## Given passage
Your driveline delivers power from the engine at the front of your car to the wheels in the rear. If you drive a front-wheel drive (FWD) vehicle, the only driveline components are the half-shafts and CV joints. On the other hand, rear-wheel drive (RWD) and all-wheel drive (AWD) vehicles require a driveshaft to transmit power to the rear and center differentials.

The driveline components need to rotate in time with the transmission or transaxle. They also need to flex as your car travels over bumps and the frame deforms by minuscule amounts. Problems with driveline components often manifest as vibrations, but how can you distinguish between driveline vibration and other vehicle tremors? Keep reading to find out.

Common Forms of Driveline Failure

FWD vehicles have the most straightforward driveline symptoms to recognize. Since these vehicles don't have a driveshaft, the only common failure points are the constant velocity joints on the transaxle half-shafts. If the boots on these joints fail, the joints will quickly wear out. This failure can produce vibrations, but the more common symptom is a clicking noise when turning.

## Data
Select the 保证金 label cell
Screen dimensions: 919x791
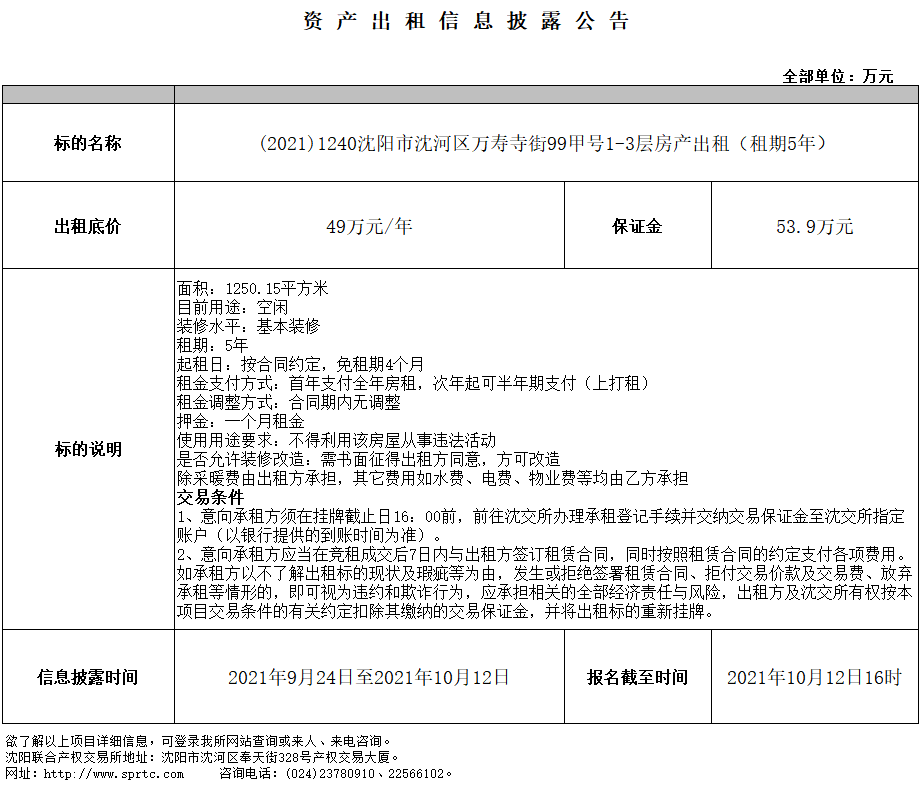(637, 226)
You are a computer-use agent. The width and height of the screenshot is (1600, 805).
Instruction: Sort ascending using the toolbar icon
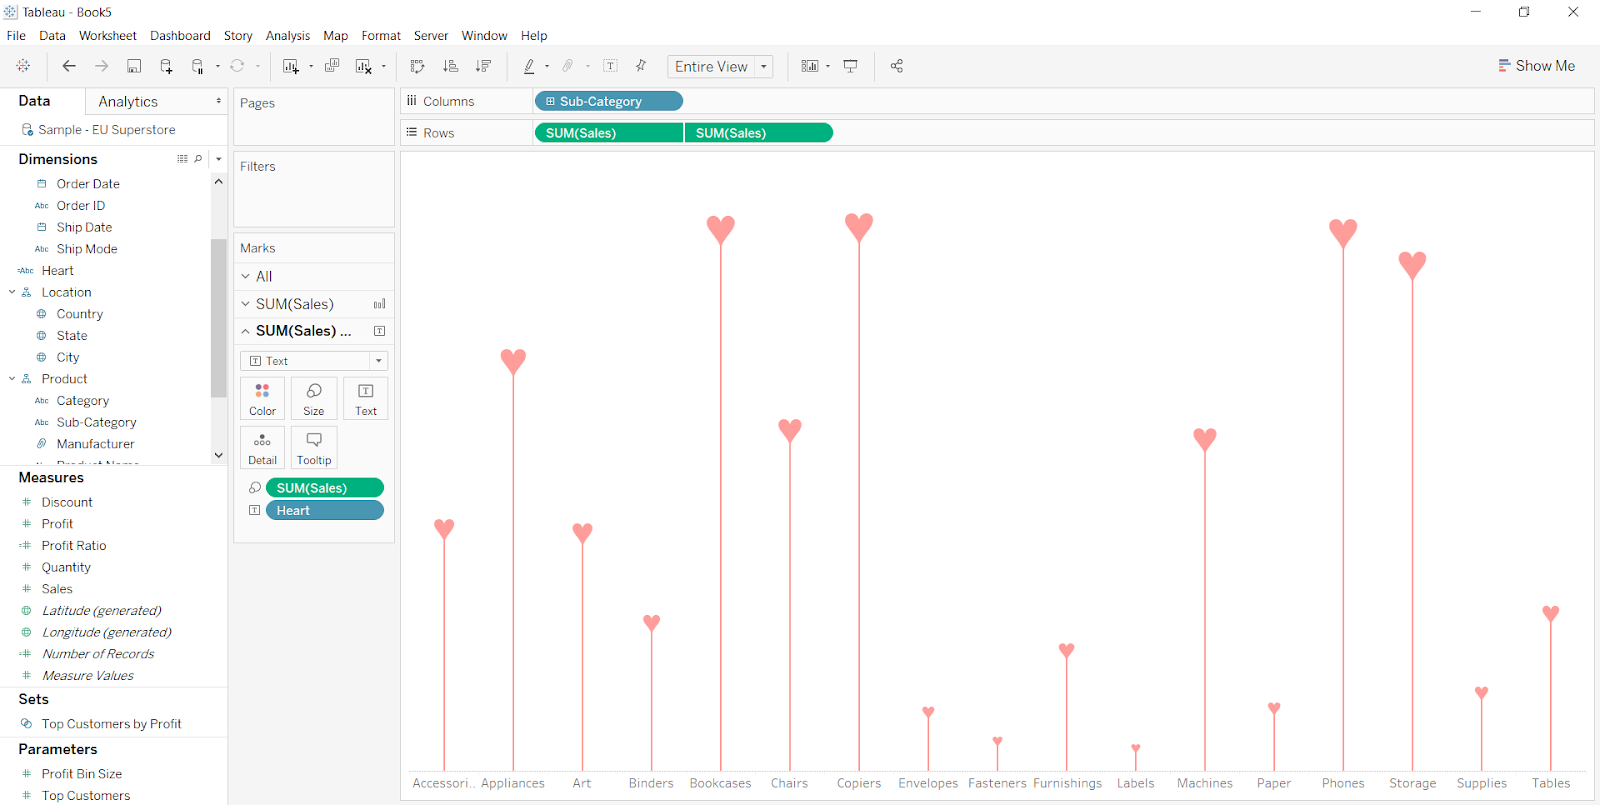tap(451, 66)
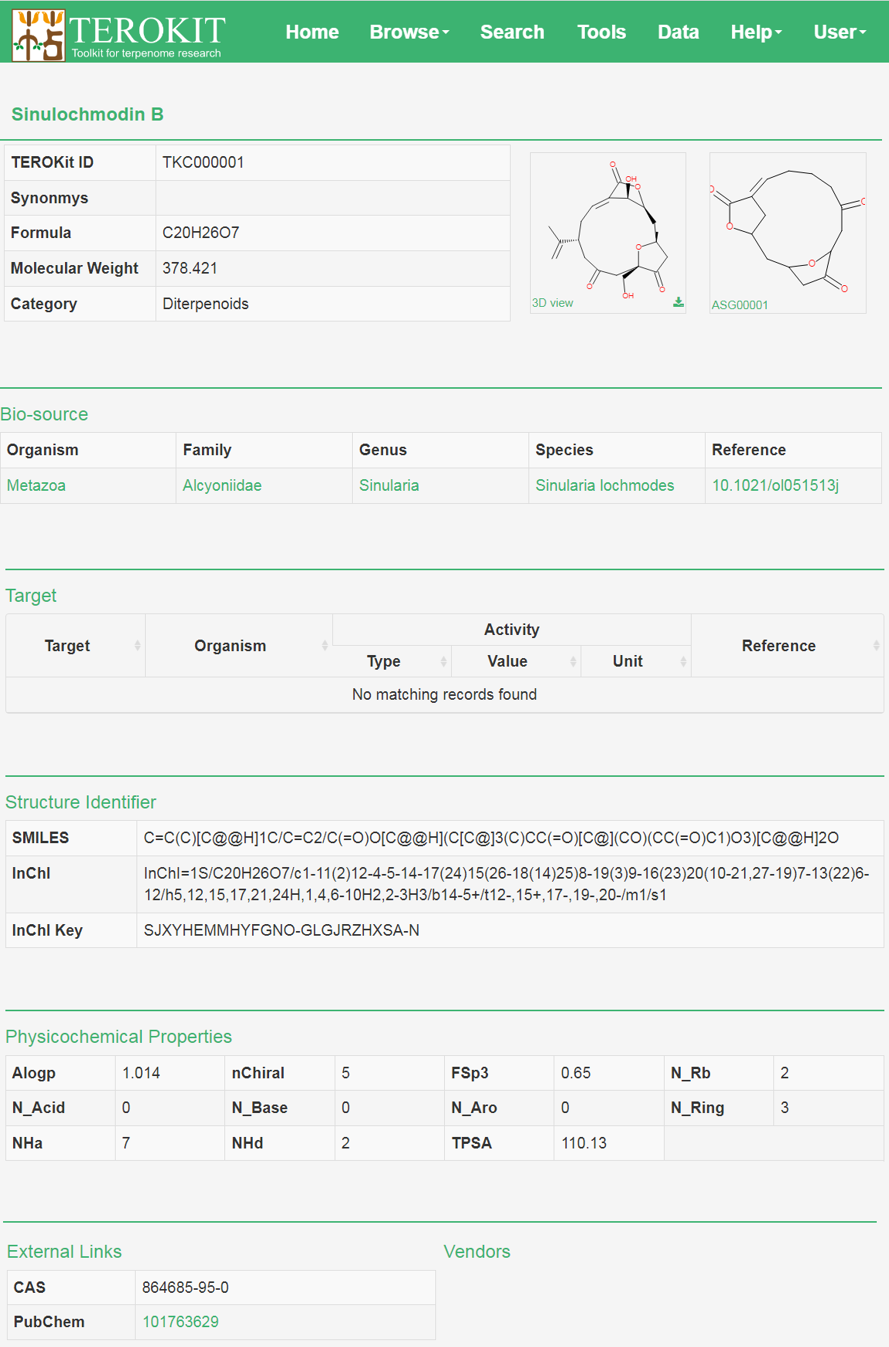The height and width of the screenshot is (1347, 889).
Task: Sort the Target column
Action: [75, 646]
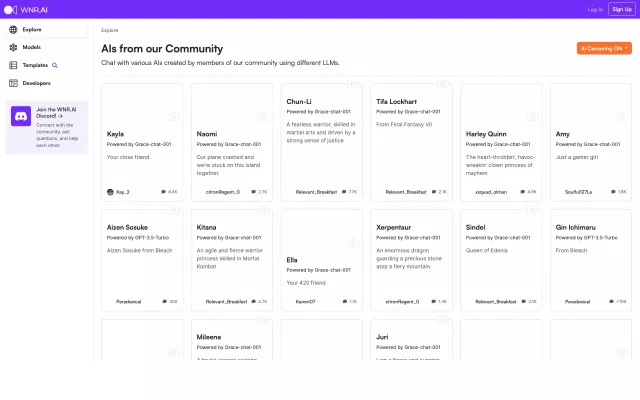The height and width of the screenshot is (400, 640).
Task: Click the chat count icon on Kayla card
Action: (x=163, y=191)
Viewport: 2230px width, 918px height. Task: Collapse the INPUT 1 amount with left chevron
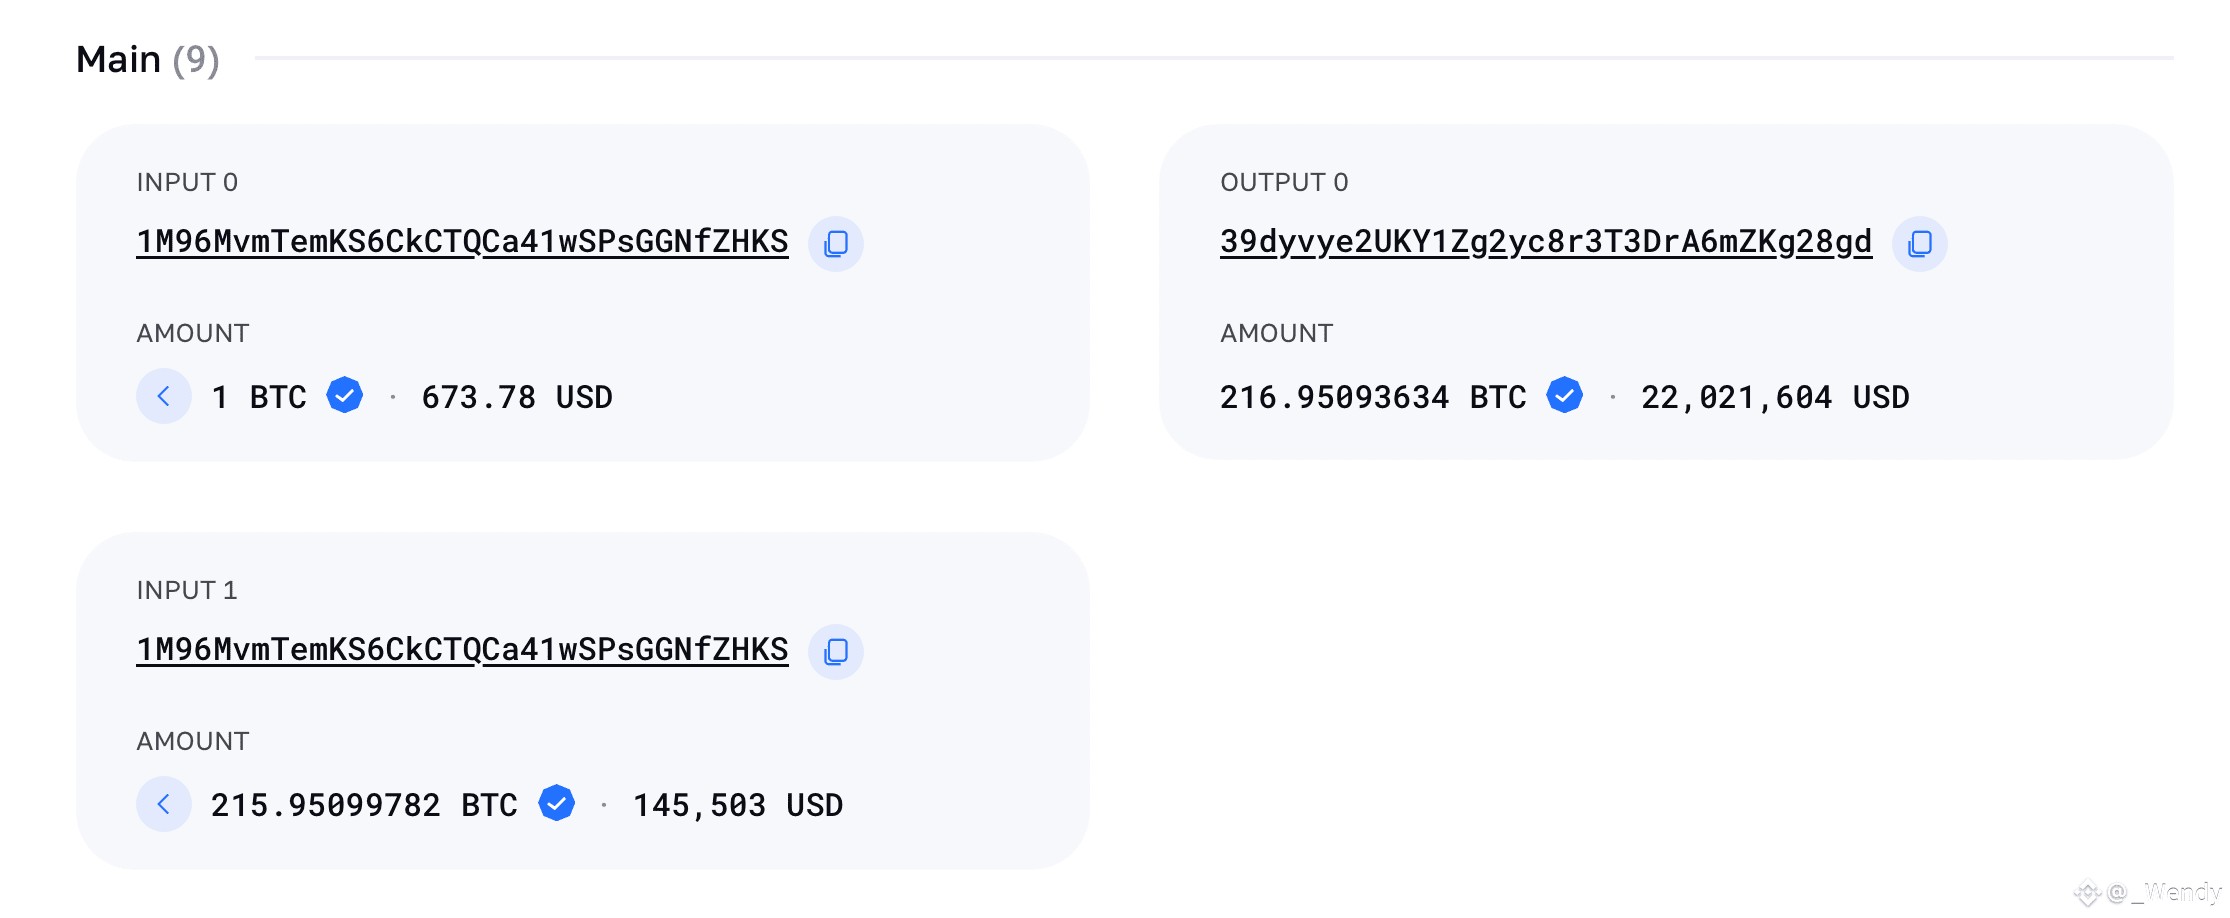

## Brief A
List every type of vehicle drive layout that the passage on driveline vibration names.
## Brief B
Continue the passage on driveline vibration from its last sentence.

## Result A
Front-wheel drive (FWD), rear-wheel drive (RWD), and all-wheel drive (AWD).

## Result B
RWD and AWD vehicles have a somewhat more complex setup. With RWD vehicles, a one- or two-piece driveshaft connects the transmission directly to a rear differential. AWD vehicles use a similar design and include a center differential that splits the driveshaft. The center differential allows AWD vehicles to shift power between the front and rear wheels.

As with FWD vehicles, joints are the most common failure points. Driveshafts on both AWD and RWD vehicles use universal joints to allow the shaft to move as the car flexes. These joints can wear out through regular use or from damage, resulting in clunking noises, vibrations, or even banging for severely worn joints.

Recognizing Driveline Vibrations

Problems with driveshaft u-joints will often produce noticeable issues as you apply or remove power. Stepping on the accelerator causes the driveshaft to increase its spin rate, making any play in the u-joints more apparent. You may feel a sudden jerk or hear a clunk and then notice more vibrations as you continue to accelerate.

Anything that causes the driveshaft to change speed can make this problem more apparent, so you should also pay attention to how your vehicle behaves when lifting your foot from the accelerator. If you feel the same clunk and vibration as you let off the gas, that's a good sign that your vibration is driveline-related. You'll also usually feel driveline vibrations through the car's chassis and not the steering wheel.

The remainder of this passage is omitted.